A service such as SOLiS aims to strengthen intercontinental network resilience at a time of increasing sabotage against land and subsea optical fiber links. Geostationary satellites offer a technically viable option for ultrasecure transfers of large amounts of data between two users on Earth.
Leverage scalability, stability, and reliability of fibered optical technologies
To achieve very-high throughput and long-distance performance, spaceborne optical terminals in LEO or GEO orbit must generate and maintain highly stable laser beams over hundreds to thousands of kilometers—within conditions of radiation and extreme temperature variations.
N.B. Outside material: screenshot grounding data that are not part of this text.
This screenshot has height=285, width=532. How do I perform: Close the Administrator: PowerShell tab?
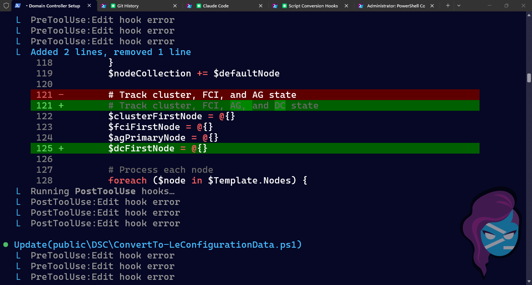click(432, 6)
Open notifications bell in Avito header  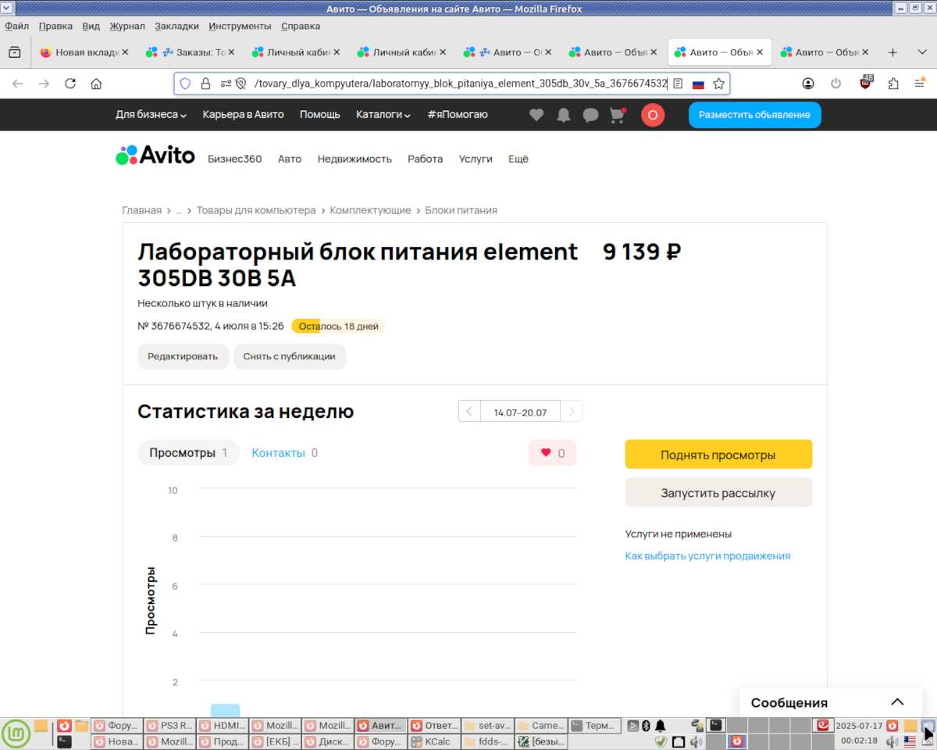pyautogui.click(x=563, y=115)
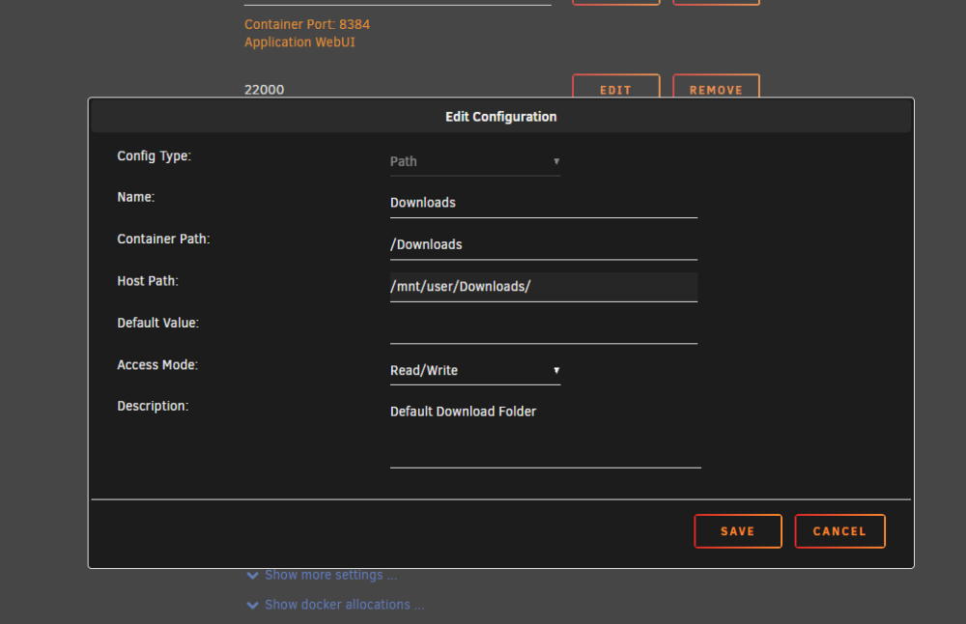The image size is (966, 624).
Task: Click the Host Path input /mnt/user/Downloads/
Action: (543, 287)
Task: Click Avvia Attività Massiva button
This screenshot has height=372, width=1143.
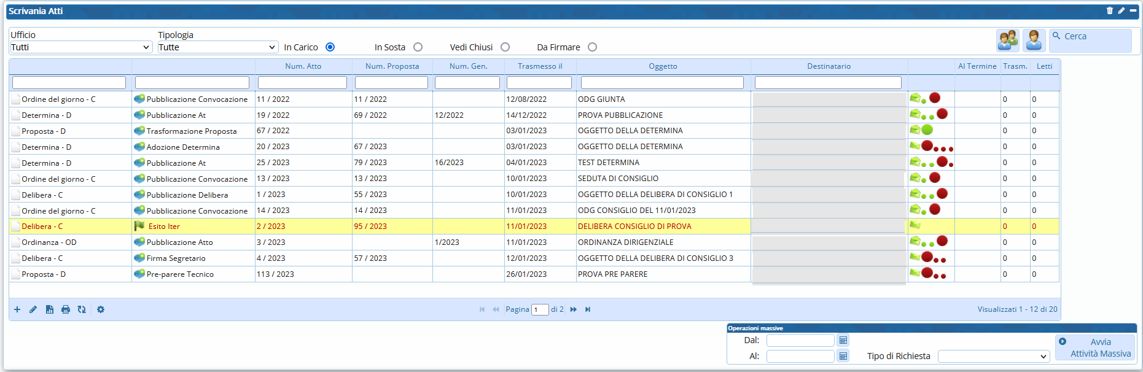Action: point(1096,347)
Exail has accumulated experience as a designer and manufacturer of space-grade optical components through its participation in CNES-supervised programs such as TELEO and CO-OP. We’ve developed and supplied space-grade low-power amplifiers, passive optical components, and laser communication equipment for optical satellites, but also flight-proven (TRL9) lithium niobate electro-optical modulators to NASA for the GRACE missions. The SOLiS demonstrator will benefit from this heritage.
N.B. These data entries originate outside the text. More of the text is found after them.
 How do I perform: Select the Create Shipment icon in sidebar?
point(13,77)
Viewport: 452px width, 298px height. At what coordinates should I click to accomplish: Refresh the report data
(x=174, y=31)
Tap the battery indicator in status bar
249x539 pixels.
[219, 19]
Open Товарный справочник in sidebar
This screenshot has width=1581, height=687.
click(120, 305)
Fiber-based optical amplifiers
FSO systems require diffraction-limited, single-mode beams to achieve long-distance pointing precision and minimize divergence. Specialty optical fibers (think large mode area) ensure the laser beam maintains its shape and phase integrity across intersatellite or ground-space links to improve signal-to-noise ratio and data throughput. Fiber amplifier technology also benefits from decades of development in telecom and industrial laser markets.
Exail leverages its extensive experience and a patented fiber composition to manufacture space-grade, radiation-hardened (rad-hard) optical fibers, now deployed within thousands of low-noise (LNOA) and high-power (HPOA) optical amplifiers. The erbium (Er)-doped fibers and polarization-maintaining fibers we manufacture are at the heart of space-qualified fiber-optic gyroscopes (FOGs). The Astrix family of inertial reference units, jointly developed with Airbus and based on high-performance FOGs, have accumulated more than 490 years of in-orbit heritage across LEO, GEO, and even Lagrange orbits, with more than 64 units deployed.
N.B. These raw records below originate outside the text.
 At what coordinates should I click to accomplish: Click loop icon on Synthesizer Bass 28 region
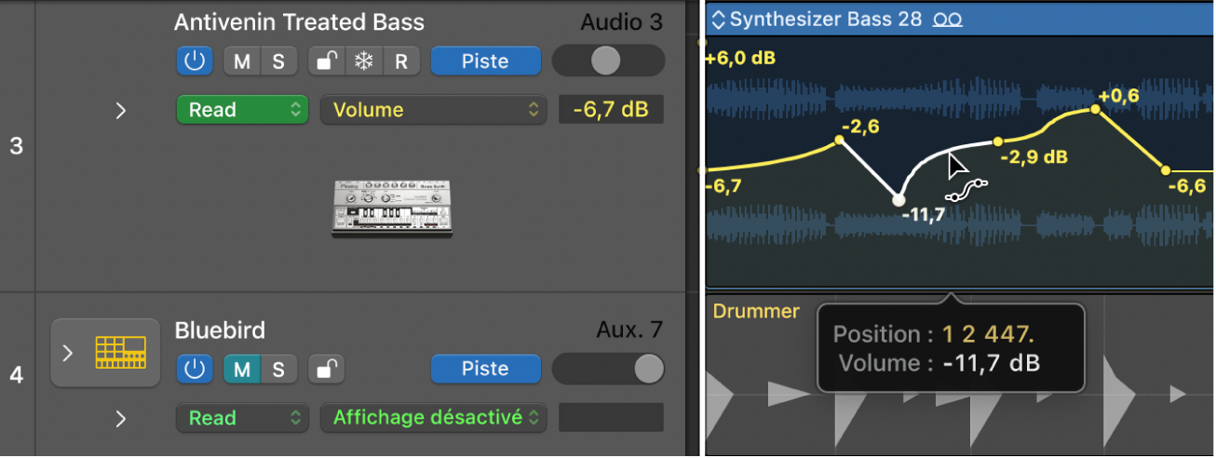point(948,20)
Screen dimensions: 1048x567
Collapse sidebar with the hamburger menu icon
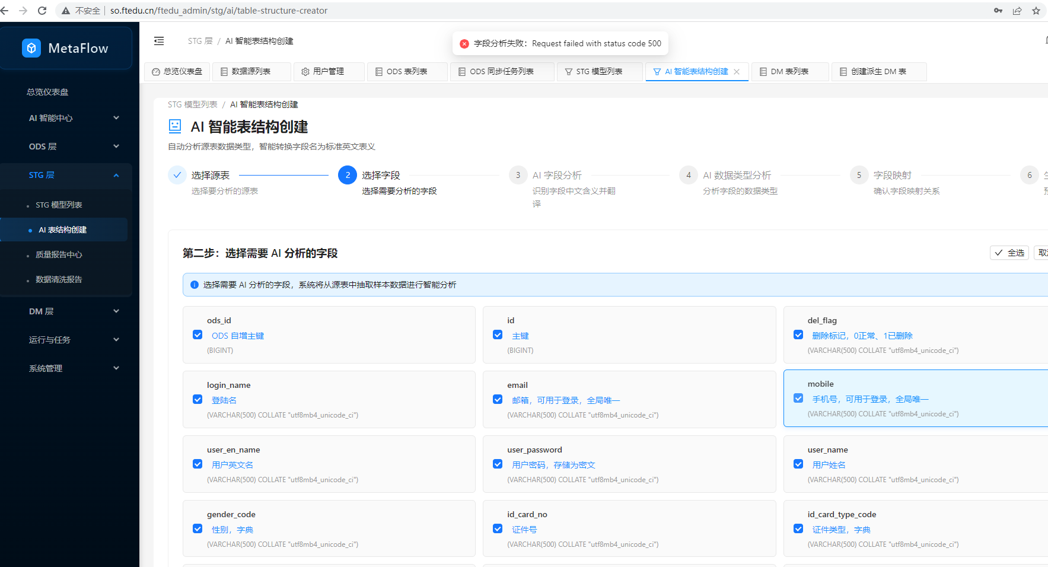click(159, 41)
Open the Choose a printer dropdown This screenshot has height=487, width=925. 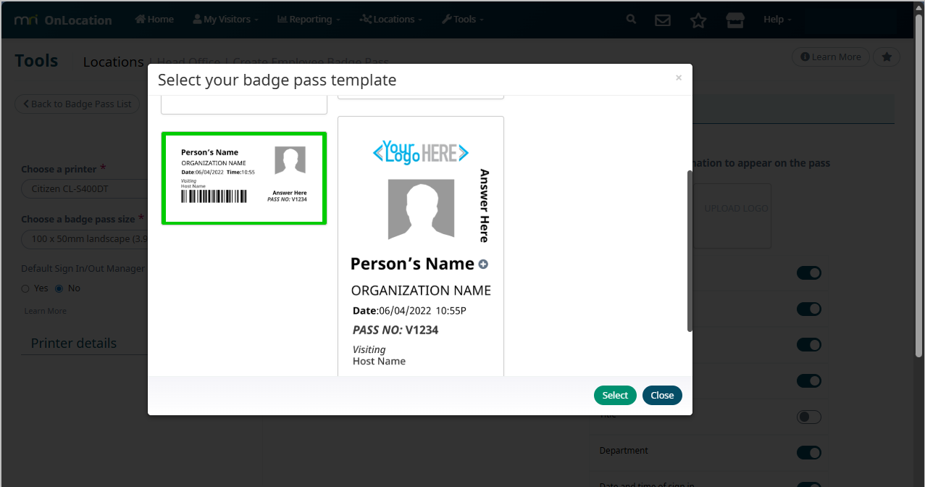[x=83, y=189]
Optical amplifiers based on erbium/ytterbium (Er:Yb)-doped fibers provide high optical gain and power conversion efficiency in a compact form factor. They make it possible to reach power levels and stability that contribute to the technological maturity of FSO systems. We recently launched a single-mode Er:Yb fiber designed to ensure power scalability in FSO systems, in particular for OGS. Featuring a 10-µm core, the fiber achieves 30 W for more than 700 hours, with immunity to photodarkening. Combined with Exail’s matching passive fibers, fiber Bragg gratings (FBGs), and pump combiners, users can efficiently develop fully integrated amplifier architectures. Other types of Er-doped and Er:Yb-doped optical fibers—single- or double-clad—can also be used to develop optical amplifiers exceeding 100 W for optical feeder links in OGS.
For SOLiS, Exail is supplying the optical amplifier for the reception channel of the laser communication payload. It involves a complete LNOA module based on the TRL9 technology, which is already proven on TELEO, and several single-channel optical amplifiers (LOFAs) that will leverage Exail’s space-grade, rad-hard doped fibers to deliver higher gain and stable output—even under fading or scintillation conditions.